LONDON—United Kingdom car manufacturing output fell by almost 50 percent in April, marking the 11th consecutive month of decline in automotive production in the country.
Just under 71,000 cars rolled off production lines during April, down 44.5 percent compared to the year before, according to figures issued May 30 by the Society of Motor Manufacturers and Traders show.
The U.K. association attributed the decline to large-scale factory shutdowns, which normally are scheduled for the summer holiday but were brought forward and extended due to Brexit.
"The shift in shutdown, which cannot now be repeated for an Oct. 31 deadline, was part of a raft of costly and ongoing contingency measures," SMMT said.

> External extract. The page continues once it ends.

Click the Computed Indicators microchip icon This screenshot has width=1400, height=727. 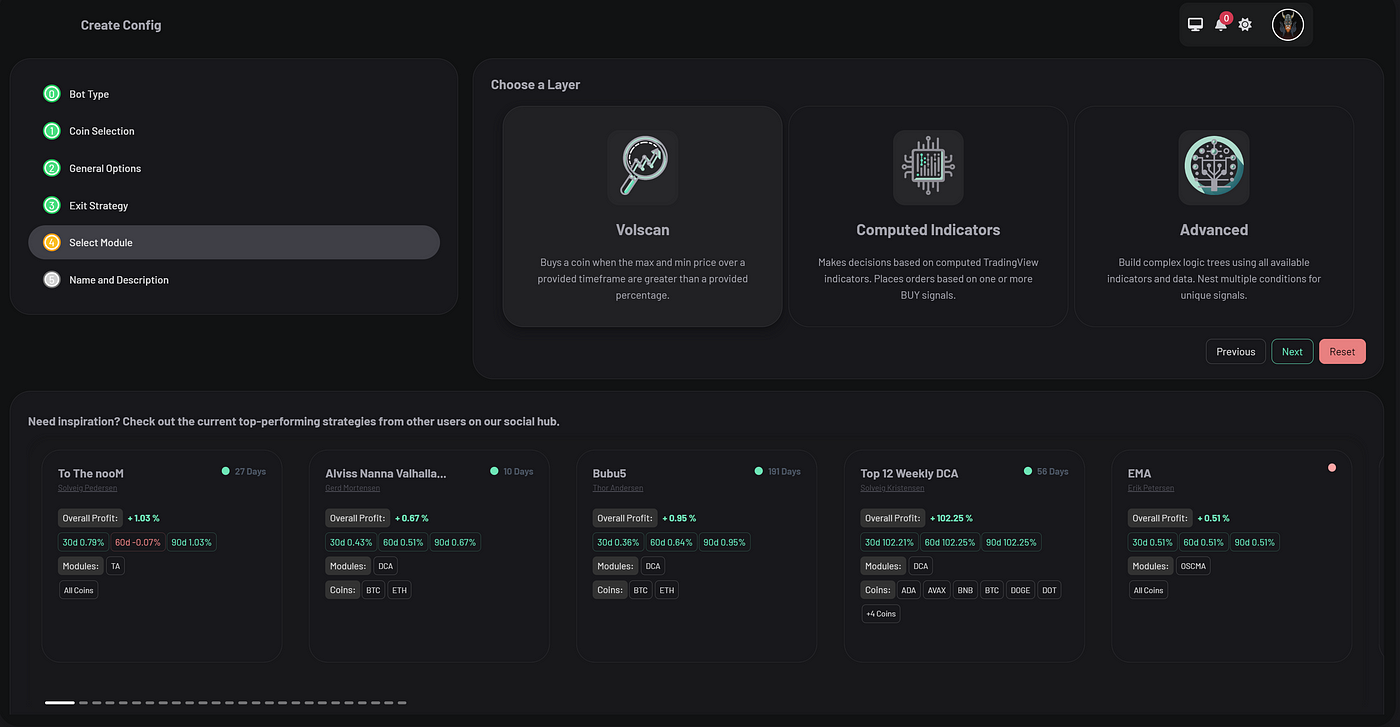[927, 167]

Throughout a 12-month period, production fell 22.4 percent to 441,000 units, largely due to slowing demand in key international markets, including the European Union, China and the U.S., as well as the U.K. itself.
If the U.K. leaves the EU with a "favorable deal and substantial transition period," and without an escalation of global trade tensions, SMMT expects the decline in volumes to ease by the year end.
"Today's figures are evidence of the vast cost and upheaval Brexit uncertainty has already wrought on U,K. automotive manufacturing businesses and workers," SMMT Chief Executive Mike Hawes said.
The prolonged instability, he added, has done "untold damage" with the fear of no deal Brexit holding back progress.
For the industry to "get back to business," Hawes called for the no deal option to be "taken off the table immediately and permanently."
The U.K. was expected to withdraw from the European Union 29 Mar, but the departure date has now been extended to Oct. 31.